AVAILABLE DATA:
· · · ·

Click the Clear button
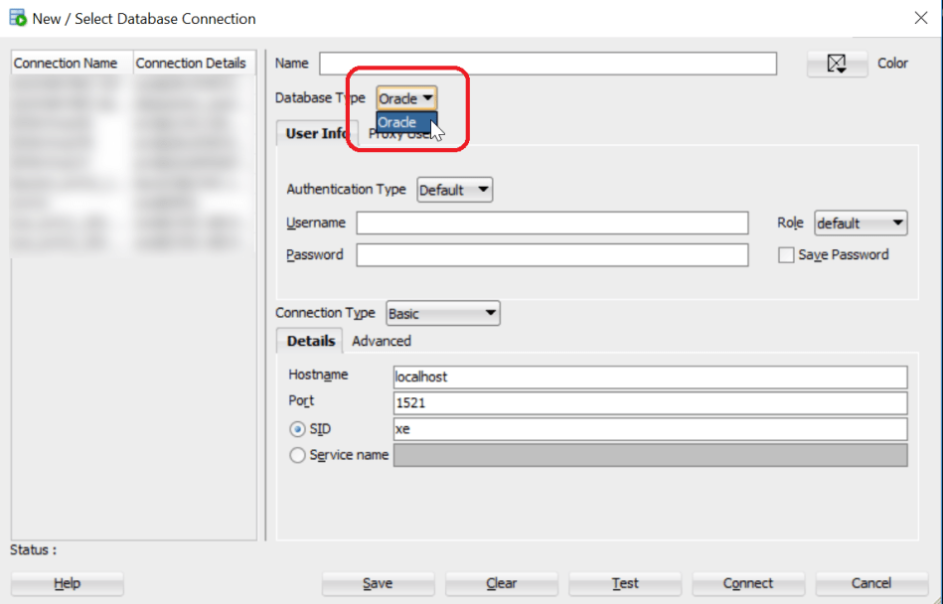The width and height of the screenshot is (943, 604). (502, 583)
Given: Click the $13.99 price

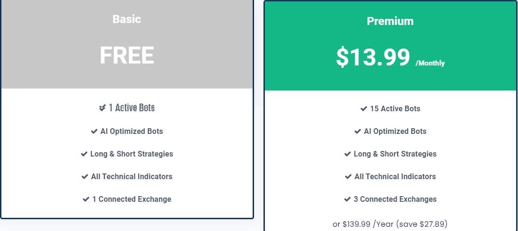Looking at the screenshot, I should coord(373,57).
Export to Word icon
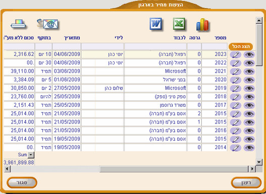The image size is (266, 194). (155, 24)
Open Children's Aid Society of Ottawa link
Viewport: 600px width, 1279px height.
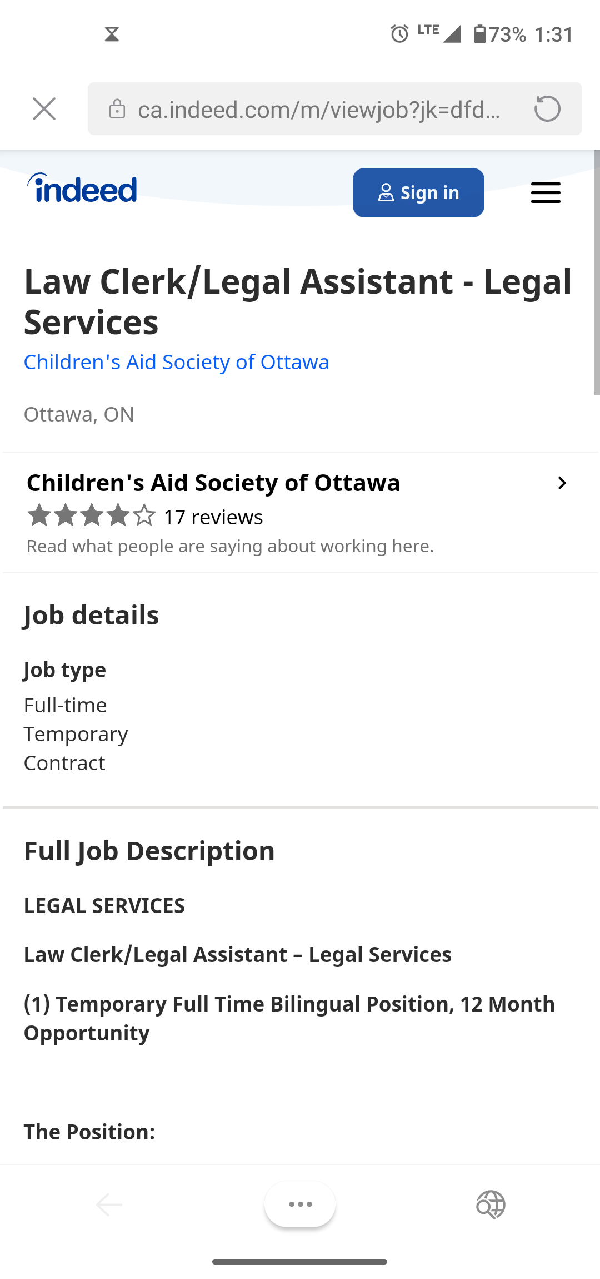(x=176, y=362)
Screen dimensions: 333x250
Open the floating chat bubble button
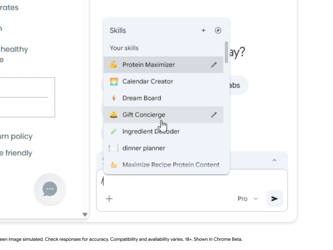(x=50, y=189)
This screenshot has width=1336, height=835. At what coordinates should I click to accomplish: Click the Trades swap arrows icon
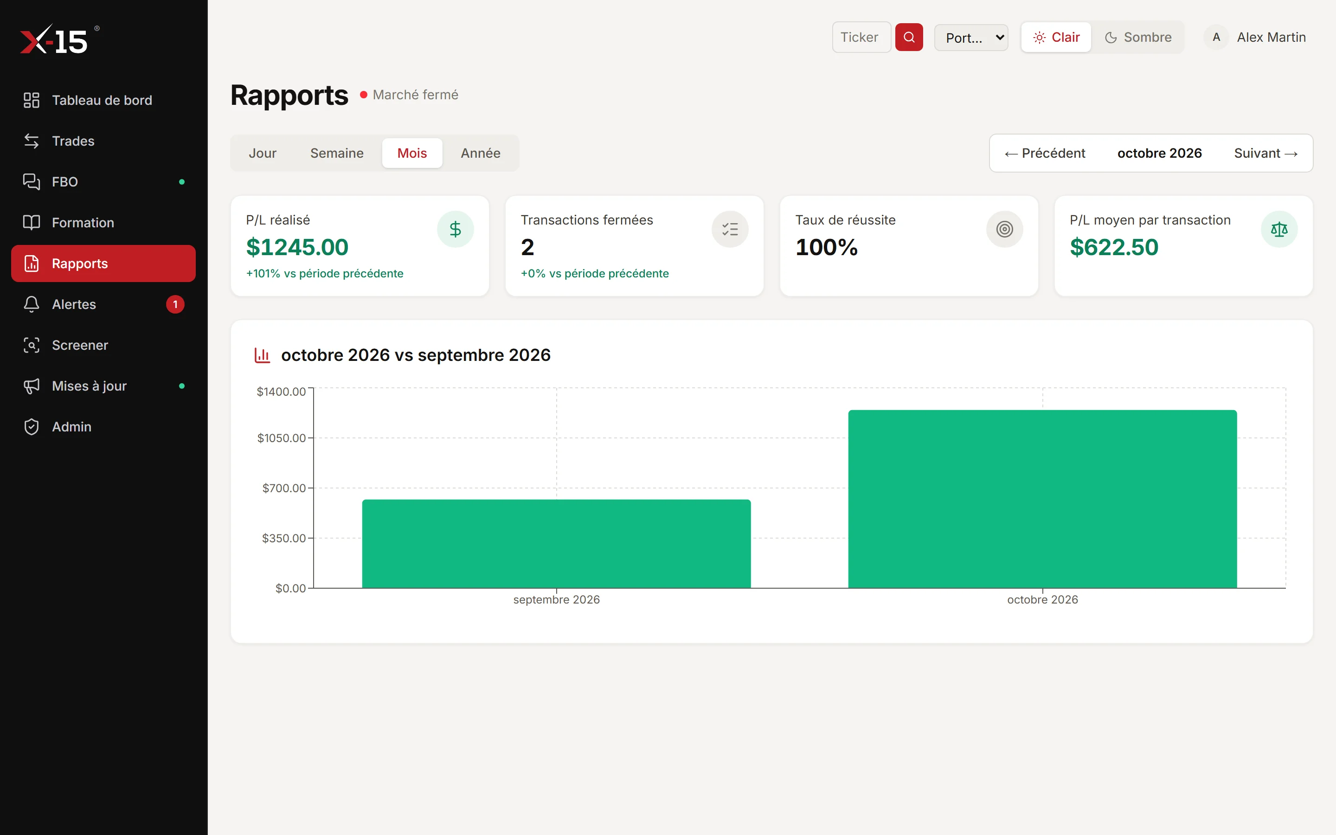pyautogui.click(x=31, y=141)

· · · ·

Of the entries above, print exactly those lines that run from the one containing "Open Children's Aid Society of Ottawa link" through the last line, excluding any pictures.

YOUR RESPONSE:
Open Children's Aid Society of Ottawa link
Viewport: 600px width, 1279px height.
(x=176, y=362)
Screen dimensions: 333x250
Open the floating chat bubble button
(x=50, y=189)
This screenshot has width=1336, height=835. At what coordinates should I click to accomplish: Click the Trades swap arrows icon
pyautogui.click(x=31, y=141)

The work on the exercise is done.